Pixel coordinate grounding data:
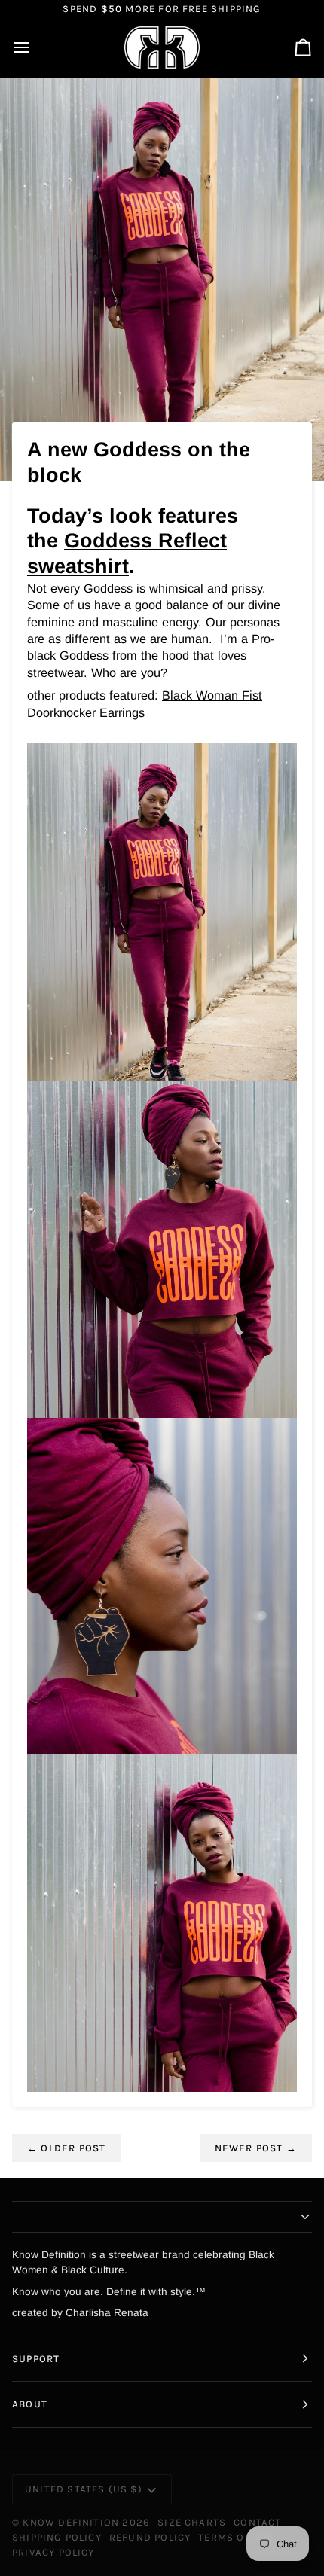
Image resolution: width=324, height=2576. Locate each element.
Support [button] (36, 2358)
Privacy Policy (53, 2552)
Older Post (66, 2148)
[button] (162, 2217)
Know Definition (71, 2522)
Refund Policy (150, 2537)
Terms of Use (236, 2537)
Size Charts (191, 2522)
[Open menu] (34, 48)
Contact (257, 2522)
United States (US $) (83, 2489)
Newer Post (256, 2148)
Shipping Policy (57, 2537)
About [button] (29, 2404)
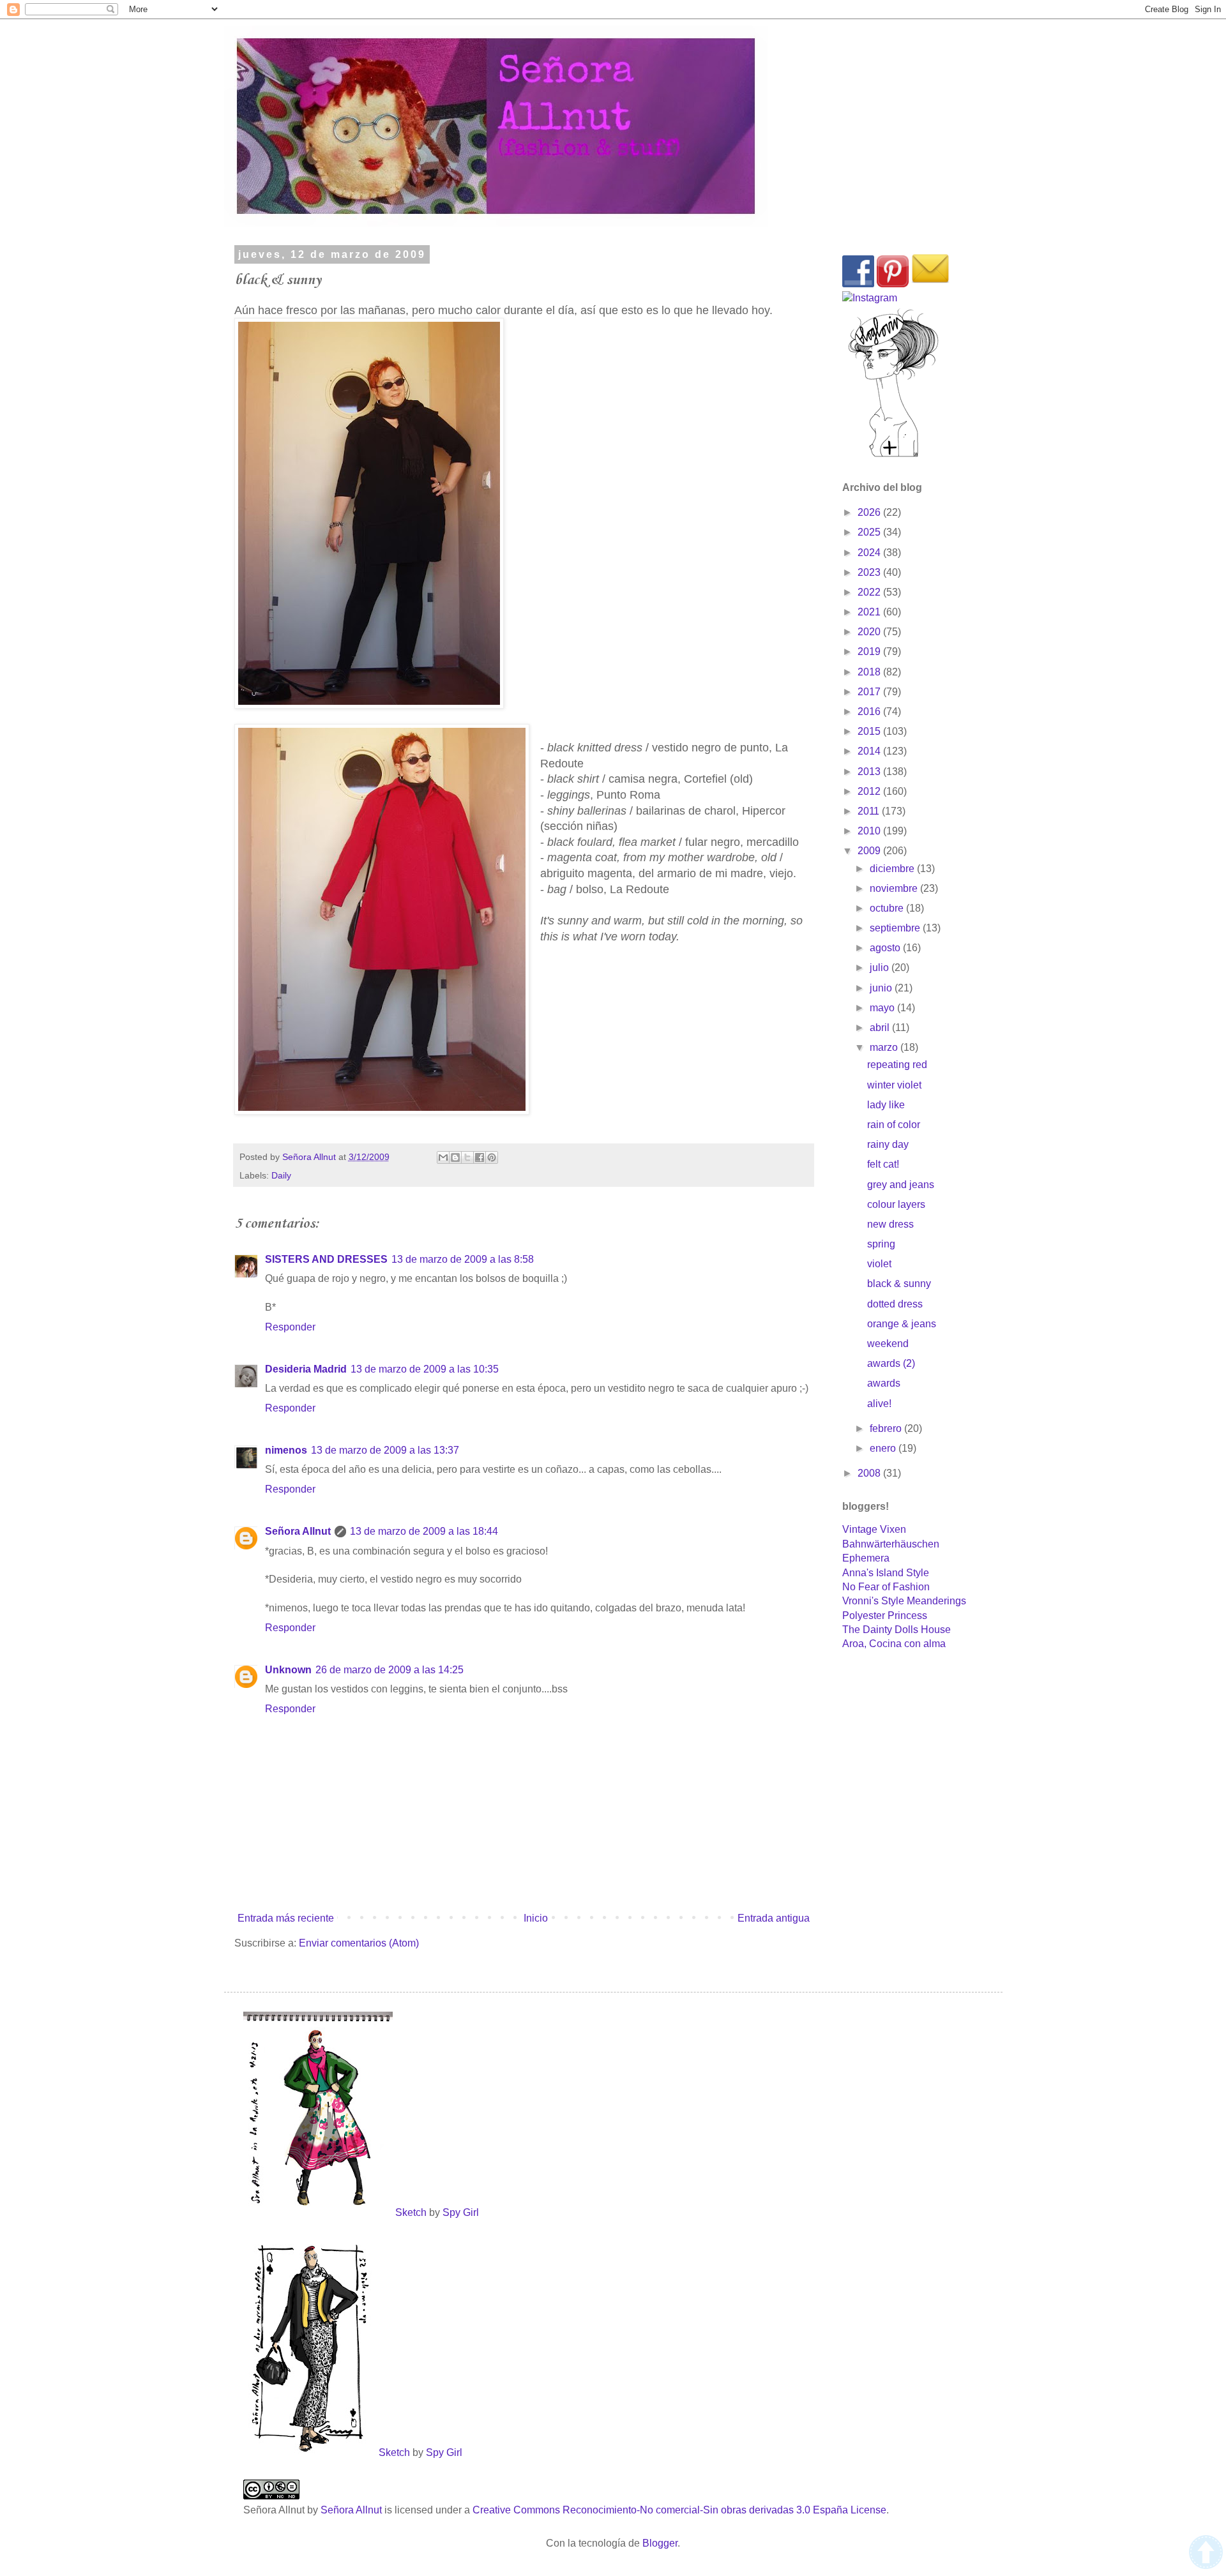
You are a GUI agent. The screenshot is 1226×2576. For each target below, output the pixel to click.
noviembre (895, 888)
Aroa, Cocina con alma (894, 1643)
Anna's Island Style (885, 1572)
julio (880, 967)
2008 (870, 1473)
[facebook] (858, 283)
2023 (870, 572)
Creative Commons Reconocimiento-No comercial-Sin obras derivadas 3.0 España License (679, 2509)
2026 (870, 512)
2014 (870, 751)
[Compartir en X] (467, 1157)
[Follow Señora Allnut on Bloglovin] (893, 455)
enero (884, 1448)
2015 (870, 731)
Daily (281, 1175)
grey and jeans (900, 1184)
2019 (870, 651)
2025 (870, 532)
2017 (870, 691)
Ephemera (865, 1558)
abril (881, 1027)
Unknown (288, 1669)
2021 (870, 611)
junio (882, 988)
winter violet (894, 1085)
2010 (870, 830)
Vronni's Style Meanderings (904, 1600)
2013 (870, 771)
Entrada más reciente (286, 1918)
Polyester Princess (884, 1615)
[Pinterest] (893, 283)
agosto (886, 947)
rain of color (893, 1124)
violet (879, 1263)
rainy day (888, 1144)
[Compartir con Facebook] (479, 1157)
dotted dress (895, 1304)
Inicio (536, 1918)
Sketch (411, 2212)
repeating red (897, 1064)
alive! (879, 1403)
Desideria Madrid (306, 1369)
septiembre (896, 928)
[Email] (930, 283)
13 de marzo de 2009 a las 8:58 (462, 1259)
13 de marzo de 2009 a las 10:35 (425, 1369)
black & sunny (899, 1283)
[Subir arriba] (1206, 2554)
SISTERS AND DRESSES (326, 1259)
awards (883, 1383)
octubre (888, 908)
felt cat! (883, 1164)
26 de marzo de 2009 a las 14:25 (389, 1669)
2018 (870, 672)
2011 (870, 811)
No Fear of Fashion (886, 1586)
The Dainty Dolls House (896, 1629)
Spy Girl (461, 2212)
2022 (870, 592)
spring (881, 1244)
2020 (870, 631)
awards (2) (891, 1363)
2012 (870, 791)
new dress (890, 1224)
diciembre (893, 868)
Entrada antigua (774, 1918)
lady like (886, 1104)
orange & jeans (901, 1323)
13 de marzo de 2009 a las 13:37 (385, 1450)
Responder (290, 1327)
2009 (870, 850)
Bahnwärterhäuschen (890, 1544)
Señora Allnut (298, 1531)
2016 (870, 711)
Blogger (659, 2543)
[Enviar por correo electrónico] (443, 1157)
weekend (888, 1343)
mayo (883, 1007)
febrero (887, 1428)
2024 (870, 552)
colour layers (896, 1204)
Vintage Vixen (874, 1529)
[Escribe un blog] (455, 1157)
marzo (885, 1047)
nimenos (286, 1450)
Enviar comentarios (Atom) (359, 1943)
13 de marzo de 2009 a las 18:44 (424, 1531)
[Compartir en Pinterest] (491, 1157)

WHAT THE TASK REQUIRES: The line containing "octubre (888, 908)" and all lines after it, through the end of the entries above, are to be returned exactly and alone.

TASK RESULT:
octubre (888, 908)
felt cat! (883, 1164)
26 de marzo de 2009 a las 14:25 (389, 1669)
2018 (870, 672)
2011 (870, 811)
No Fear of Fashion (886, 1586)
The Dainty Dolls House (896, 1629)
Spy Girl (461, 2212)
2022 (870, 592)
spring (881, 1244)
2020 (870, 631)
awards (2) (891, 1363)
2012 (870, 791)
new dress (890, 1224)
diciembre (893, 868)
Entrada antigua (774, 1918)
lady like (886, 1104)
orange & jeans (901, 1323)
13 de marzo de 2009 a las 13:37 (385, 1450)
Responder (290, 1327)
2009 (870, 850)
Bahnwärterhäuschen (890, 1544)
Señora Allnut (298, 1531)
2016 (870, 711)
Blogger (659, 2543)
[Enviar por correo electrónico] (443, 1157)
weekend (888, 1343)
mayo (883, 1007)
febrero (887, 1428)
2024 (870, 552)
colour layers (896, 1204)
Vintage Vixen (874, 1529)
[Escribe un blog] (455, 1157)
marzo (885, 1047)
nimenos (286, 1450)
Enviar comentarios (Atom) (359, 1943)
13 de marzo de 2009 a las 18:44 (424, 1531)
[Compartir en Pinterest] (491, 1157)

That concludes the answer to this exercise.